Colonial prides itself on creating convenient, pedestrian-friendly, village environments that are extensively landscaped.

“It’s not an asphalt jungle,” says Light. “We want to give people an environment that they want to keep coming back to.”

Retail Redevelopments

Retail redevelopments are a big part of Colonial’s portfolio. Last month, the company hired Brian Jones as vice president of redevelopment. He previously worked for Kimco Realty Corporation.

“[Jones is] very leasing- and financially oriented,” says Neltner. “He’s trying to squeeze as much money out of each one of these assets [as possible], to really create better shopping environments in each one of them.”

The company redeveloped Beechwood Shopping Center in Athens, Georgia. When Colonial purchased the shopping center, it housed Harris Teeter, Stein Mart and some local shops.

“Through our very strong mall background, and the better tenant relationships that we’ve had, we were able to backfill that shopping center with a much better tenant mix, including Ann Taylor, Chico’s and Talbots. It’s been an absolute gem with great sales volumes — all due to Colonial’s experience with the mall tenants,” Neltner says.

“With our breadth of knowledge, we’re able to cross those boundaries and bring strip tenants into malls,” Light notes. “We’re also able to bring some of these mall tenants into the lifestyle centers.”

Many of the properties Colonial works on today don’t fall into one particular category.
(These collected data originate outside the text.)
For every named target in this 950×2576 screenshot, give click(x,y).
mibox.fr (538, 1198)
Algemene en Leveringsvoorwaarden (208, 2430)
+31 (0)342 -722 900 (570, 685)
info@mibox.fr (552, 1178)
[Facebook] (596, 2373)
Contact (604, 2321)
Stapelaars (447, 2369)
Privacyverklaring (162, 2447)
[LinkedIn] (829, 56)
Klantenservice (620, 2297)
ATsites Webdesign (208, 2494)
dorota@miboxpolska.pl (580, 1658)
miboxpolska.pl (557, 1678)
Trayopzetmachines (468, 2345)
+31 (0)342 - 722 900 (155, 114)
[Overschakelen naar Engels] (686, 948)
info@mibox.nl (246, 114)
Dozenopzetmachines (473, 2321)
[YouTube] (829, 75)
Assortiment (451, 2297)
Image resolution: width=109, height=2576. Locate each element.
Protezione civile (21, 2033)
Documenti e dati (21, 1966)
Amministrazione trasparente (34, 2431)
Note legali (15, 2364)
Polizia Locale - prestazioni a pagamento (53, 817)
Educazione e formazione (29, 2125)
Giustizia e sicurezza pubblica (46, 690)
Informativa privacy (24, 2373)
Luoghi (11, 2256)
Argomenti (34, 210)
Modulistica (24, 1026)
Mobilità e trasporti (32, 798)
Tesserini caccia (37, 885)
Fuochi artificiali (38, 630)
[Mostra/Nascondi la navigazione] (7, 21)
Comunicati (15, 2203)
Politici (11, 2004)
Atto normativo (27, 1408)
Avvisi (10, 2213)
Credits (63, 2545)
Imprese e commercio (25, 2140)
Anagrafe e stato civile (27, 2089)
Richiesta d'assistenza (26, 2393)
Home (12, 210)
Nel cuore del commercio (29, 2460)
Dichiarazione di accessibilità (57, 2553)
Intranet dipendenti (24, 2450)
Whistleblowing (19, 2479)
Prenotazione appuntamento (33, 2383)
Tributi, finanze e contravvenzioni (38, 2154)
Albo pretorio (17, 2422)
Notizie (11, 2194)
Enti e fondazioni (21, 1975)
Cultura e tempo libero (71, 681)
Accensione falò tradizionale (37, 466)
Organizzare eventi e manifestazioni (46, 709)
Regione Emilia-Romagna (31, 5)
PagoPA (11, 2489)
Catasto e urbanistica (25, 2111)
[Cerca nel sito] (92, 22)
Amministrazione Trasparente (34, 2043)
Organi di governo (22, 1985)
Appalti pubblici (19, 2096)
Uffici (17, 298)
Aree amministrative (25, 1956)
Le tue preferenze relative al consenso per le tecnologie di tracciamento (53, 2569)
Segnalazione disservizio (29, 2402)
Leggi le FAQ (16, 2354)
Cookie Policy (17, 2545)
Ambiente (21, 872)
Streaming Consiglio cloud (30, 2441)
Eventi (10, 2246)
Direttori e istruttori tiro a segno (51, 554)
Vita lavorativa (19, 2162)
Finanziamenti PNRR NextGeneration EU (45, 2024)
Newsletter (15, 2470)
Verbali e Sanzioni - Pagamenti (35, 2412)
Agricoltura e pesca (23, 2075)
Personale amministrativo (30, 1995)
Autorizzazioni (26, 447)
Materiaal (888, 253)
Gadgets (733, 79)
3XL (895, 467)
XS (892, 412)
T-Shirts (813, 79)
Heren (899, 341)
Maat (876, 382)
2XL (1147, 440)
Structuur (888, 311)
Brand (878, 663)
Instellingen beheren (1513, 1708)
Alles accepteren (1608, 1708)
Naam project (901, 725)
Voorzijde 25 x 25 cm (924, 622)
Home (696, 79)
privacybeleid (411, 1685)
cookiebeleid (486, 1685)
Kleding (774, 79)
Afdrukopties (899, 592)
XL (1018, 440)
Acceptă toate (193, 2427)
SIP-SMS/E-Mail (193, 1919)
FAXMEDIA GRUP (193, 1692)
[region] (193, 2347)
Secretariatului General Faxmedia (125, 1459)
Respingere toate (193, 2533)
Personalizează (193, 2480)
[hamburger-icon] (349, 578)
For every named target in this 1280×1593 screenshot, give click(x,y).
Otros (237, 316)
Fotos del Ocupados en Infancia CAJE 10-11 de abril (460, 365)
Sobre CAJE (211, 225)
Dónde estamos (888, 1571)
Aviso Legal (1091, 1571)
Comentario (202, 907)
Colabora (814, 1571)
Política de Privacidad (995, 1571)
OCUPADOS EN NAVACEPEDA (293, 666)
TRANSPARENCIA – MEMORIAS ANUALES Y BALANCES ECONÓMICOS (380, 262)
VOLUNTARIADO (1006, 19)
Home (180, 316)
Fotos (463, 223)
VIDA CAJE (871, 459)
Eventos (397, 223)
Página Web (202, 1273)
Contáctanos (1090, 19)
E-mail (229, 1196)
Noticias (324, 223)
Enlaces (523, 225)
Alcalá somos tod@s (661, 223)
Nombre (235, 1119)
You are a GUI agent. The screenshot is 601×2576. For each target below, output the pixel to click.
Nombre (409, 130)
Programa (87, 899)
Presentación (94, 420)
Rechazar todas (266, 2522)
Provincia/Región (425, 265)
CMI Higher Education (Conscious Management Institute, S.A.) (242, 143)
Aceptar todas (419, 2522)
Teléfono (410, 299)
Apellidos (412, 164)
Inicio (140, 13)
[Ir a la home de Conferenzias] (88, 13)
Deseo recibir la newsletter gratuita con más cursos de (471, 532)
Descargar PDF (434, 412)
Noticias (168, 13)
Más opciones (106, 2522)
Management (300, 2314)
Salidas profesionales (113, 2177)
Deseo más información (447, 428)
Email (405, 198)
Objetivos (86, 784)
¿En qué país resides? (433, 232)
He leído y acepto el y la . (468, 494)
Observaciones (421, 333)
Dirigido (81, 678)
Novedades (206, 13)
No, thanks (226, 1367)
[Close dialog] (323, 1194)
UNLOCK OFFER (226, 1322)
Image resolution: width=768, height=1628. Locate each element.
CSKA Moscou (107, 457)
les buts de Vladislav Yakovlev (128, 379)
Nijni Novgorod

“These properties don’t fall into pre-conceived categories anymore,” says Thompson. “They’re hybrids. At Brookwood Village in Birmingham, we’ve turned the ground floor inside out. It now faces outside, and we created outparcels for restaurants. Once you go inside and upstairs, it’s a traditional mall. It clearly doesn’t fall into a single category anymore. We’re also working on a project right now in Birmingham that has lifestyle center and power center tenants. It’s just a great location and all the retailers wanted to be there.”

Office & Multifamily

Because it has expertise in the office, retail and multifamily sectors, Colonial has the ability to allocate capital to each sector as it demonstrates an opportunity for growth.

“In the late 1990s, we were as much as 60 percent multifamily,” says Thompson. “Today we’re about 27 percent. Multifamily concessions are starting to burn off, and we’re seeing an improvement in economic occupancy. Because of that, we believe it’s time to increase the investment that we have in the multifamily sector. We believe that the multifamily sector has some opportunity for internal growth in the future.

“Office is going to be very opportunistic for us,” Thompson continues. “Office business is still very challenging. We’re watching that market. It’s not unlike multifamily; it’s going to turn around as well. It’s just a question of timing.”

Colonial has made a few office acquisitions this year in markets in which it already has a presence, and the company is looking for opportunities in some of the growth cities it has identified.

“Pricing has been very aggressive and we just have not found something that makes a lot of sense,” Thompson explains. “One thing that we may try to do in the office sector is to make some acquisitions through joint ventures. That’s something we’ve done in multifamily and retail.”

Goals

Colonial’s overall goal is to be the star performer in real estate, and each division’s goal ties back to this corporate goal.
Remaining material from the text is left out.